Christophe Kantcheff  • 2 avril 2015 abonné·es
« Mère et le crayon », de Josef Winkler : Un destin en Carinthie
© **Mère et le crayon** , Josef Winkler, traduit de l’allemand par Olivier Le Lay, Verdier, 90 p., 14 euros. Photo : Robert Harding Premium

La Carinthie est une terre de littérature. Non seulement parce qu’en sont issus de grands noms des lettres autrichiennes : Robert Musil, Ingeborg Bachmann, plus près de nous Peter Handke… Mais parce que cette région, aussi conservatrice que catholique, est un théâtre de passions tues et de désirs opprimés, où prendre la plume peut constituer une voie d’émancipation. Josef Winkler y a ancré nombre de ses livres, en particulier une trilogie, le Serf, Cimetières des oranges amères et Quand l’heure viendra, qui a inauguré son œuvre traduite en français [^2]. Après quelques livres épris d’ailleurs – nécessité quasi physique face à l’étouffante emprise carinthienne –, Josef Winkler, aujourd’hui âgé de 62 ans, a fait un retour sur lui-même et sur sa propre histoire. Quelques années après Requiem pour un père, sort aujourd’hui la traduction du récit écrit à la mémoire de sa mère, décédée peu de temps auparavant, Mère et le crayon .

Cette œuvre est un singulier livre de deuil.
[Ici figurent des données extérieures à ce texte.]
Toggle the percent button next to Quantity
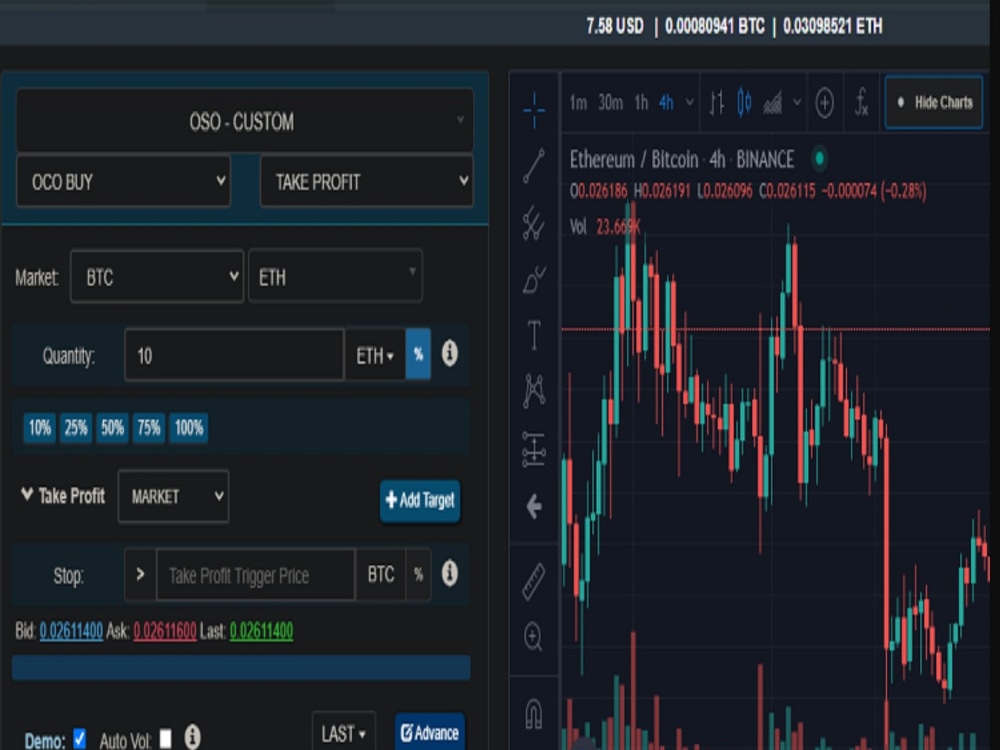coord(419,355)
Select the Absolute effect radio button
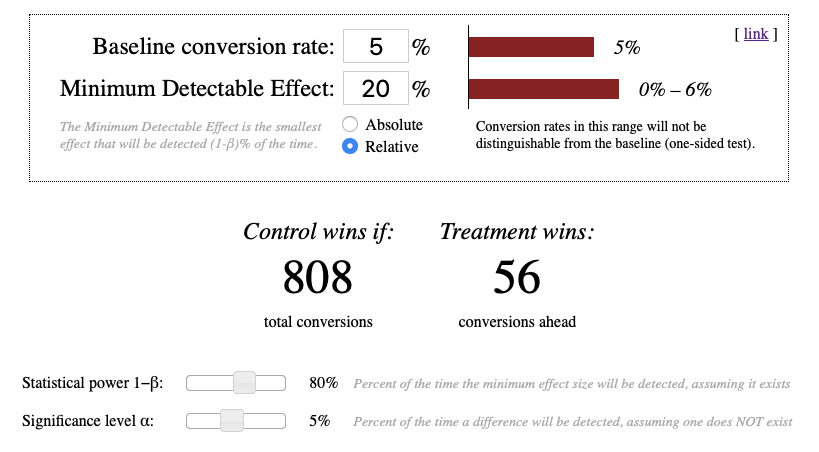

La plupart des récits consacrés à une mère disparue sont centrés sur la défunte, même si, à travers elle, beaucoup est dit sur un milieu et sur une époque. Rien de tel ici, où la figure de la mère du narrateur/auteur se dégage peu à peu d’un groupe familial, pour n’être vraiment au premier plan qu’à l’issue des deux tiers du livre, de la même manière qu’on arrête son regard sur le détail d’un tableau après s’être imprégné de celui-ci dans sa totalité. Le récit relate ainsi plusieurs scènes où la mère n’est qu’un personnage parmi d’autres, souvent secondaire. C’est, par exemple, la scène où les grands-parents maternels de l’auteur apprennent, durant la Seconde Guerre mondiale, par un courrier officiel, la mort au front d’un de leurs fils, deux autres ayant connu auparavant le même sort. Ou celle, qui semble faire contrepoint, montrant la grand-mère paternelle, quelques années plus tôt, accourir à la rencontre du Führer, dont les troupes envahissent l’Autriche, et l’accueillir avec des « Heil Hitler ! » enthousiastes, quand celui-ci passe dans leur village.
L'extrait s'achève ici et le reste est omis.